A novembre, ci saranno le elezioni di midterm negli Stati uniti – i cittadini americani sono chiamati alle urne per scegliere tutti i 435 membri della Camera e un terzo dei membri del Senato, oltre a 36 governatori e molti sindaci delle città. Le elezioni di midterm sono in genere una “verifica” del gradimento della presidenza e per Biden rappresentano quindi un appuntamento importante in vista delle presidenziali del 2024. Ma Trump non molla. E il trumpismo è ancora vivo. Stando a un sondaggio del «Washington Post», per il 60 percento degli americani Trump ha “grande” o “buona” parte di colpa nell’assalto a Capitol Hill, ma ha solo “qualche responsabilità” o “nessuna” per il 72 percento dei repubblicani e per l’ 83 percento dei suoi elettori: i suoi, insomma, lo hanno “perdonato”.
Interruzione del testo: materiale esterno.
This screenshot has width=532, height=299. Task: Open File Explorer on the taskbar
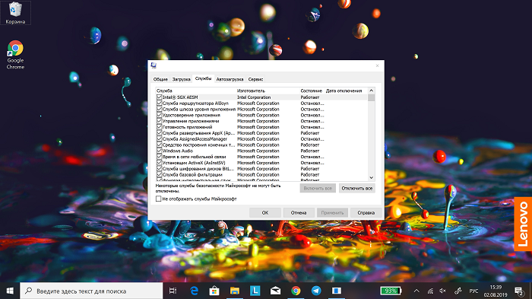pyautogui.click(x=234, y=291)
Proprio oggi Trump avrebbe dovuto tenere un discorso – per “l’anniversario” del Grande Assalto – poi ha declinato, ma non del tutto: lo farà il 15 in Arizona. Sinora è sempre stato ambiguo, come lo fu quel giorno. Però, non ha mai smesso di martellare sulla Grande Bugia che gli ha rubato le elezioni e ha sempre attaccato la Commissione d’inchiesta che si occupa dei fatti del 6 gennaio: per Trump, la folla fu infiltrata. Per Trump l’assalto a Capitol Hill può diventare occasione di una narrazione “epica”. Sia Biden che i vertici del Partito repubblicano sembrano non voler dare troppo peso ancora a Trump ( benché invece nella base del partito conti ancora molti espliciti sostenitori) – limitandosi a tenerlo “a bada”. Che non è propriamente una cosa facile, con Trump. La frattura dentro la società americana si va dilatando. E forse ora è davvero il tempo di “essere tutti americani”.